The video shows Axl Rose being arrested by a group of special police officers, then taken to a mental health clinic, as definitions of various emotional disorders are seen on the screen. The protagonist (Rose) talks to the therapists about his emotional problems, a topic that was depicted in the video for "Don't Cry." In the end, the protagonist is released from the clinic and heads to an abandoned ship at sea, where the story reaches its climax: Rose jumps into the water and swims with a pod of dolphins, gaining inner peace by doing so.

==Reception==
"Estranged" is widely considered to be one of the band's best songs. In 2017, Paste ranked the song number two on their list of the 15 greatest Guns N' Roses songs, and in 2020, Kerrang ranked the song number four on their list of the 20 greatest Guns N' Roses songs.

==Live performances==
"Estranged" was played live very frequently during the Use Your Illusion Tour from 1991 to 1993. During performances of this song, Dizzy Reed would play piano instead of Axl Rose. A live version of this song can be heard on Live Era: '87-'93. During the Chinese Democracy Tour, a riff from the song was sometimes included in Ron Thal's solo interpretation of the Pink Panther Theme. In December 2008, Axl spoke of his desire to bring "Estranged" back into the live set. The song was featured with regularity on the tour from 2011 to 2014. A recording was issued on the Appetite for Democracy 3D video. It was played at almost every show on the Not in This Lifetime... Tour.

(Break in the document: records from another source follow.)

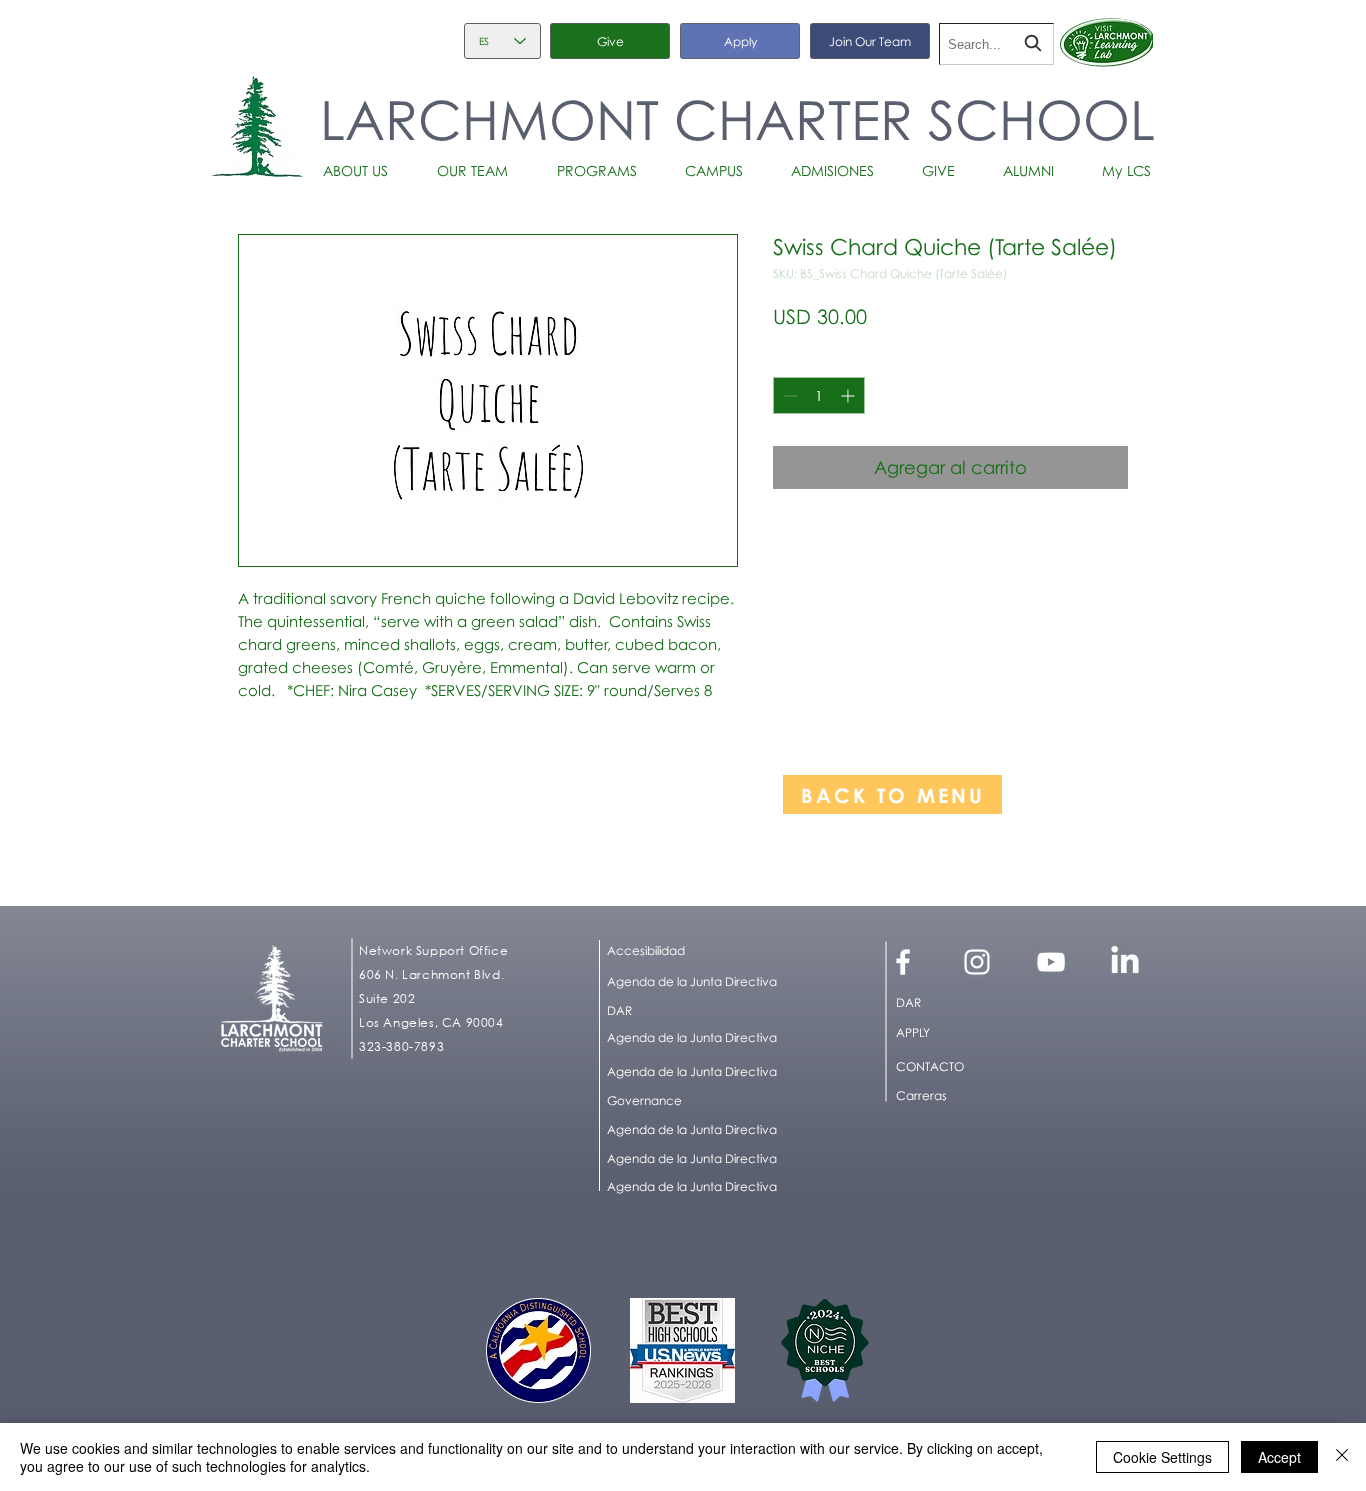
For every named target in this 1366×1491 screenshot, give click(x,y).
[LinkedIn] (1125, 962)
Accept (1279, 1457)
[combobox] (996, 44)
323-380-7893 (401, 1046)
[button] (364, 171)
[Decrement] (788, 395)
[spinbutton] (819, 395)
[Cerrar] (1342, 1457)
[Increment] (849, 395)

Examples of live performances:
- The Ritz in New York City on May 16, 1991
- Indiana on May 29, 1991
- Tokyo on February 22, 1992
- Oklahoma on April 6, 1992
- Rio de Janeiro on September 8, 2022
- London on June 30, 2023 at Hyde Park during the BST Series.

==Track listing==

Germany and Australia CD
| No. | Title | Writer(s) | Length |
|---|---|---|---|
| 1. | "Estranged" (LP version) | W. Axl Rose | 9:23 |
| 2. | "The Garden" (LP version) | Rose, West Arkeen, Del James | 5:22 |

==Personnel==
- W. Axl Rose – lead vocals, piano
- Slash – lead guitar
- Izzy Stradlin – rhythm guitar, additional lead guitar
- Duff McKagan – bass
- Matt Sorum – drums

==Charts==

| Chart (1994) | Peak position |
|---|---|
| Australia (ARIA) | 40 |
| New Zealand (Recorded Music NZ) | 28 |
| Sweden (Sverigetopplistan) | 26 |
| Switzerland (Schweizer Hitparade) | 41 |
| US Mainstream Rock (Billboard) | 16 |

==Certifications==

| Region | Certification | Certified units/sales |
| New Zealand (RMNZ) | Gold | 15,000^{‡} |
^{‡} Sales+streaming figures based on certification alone.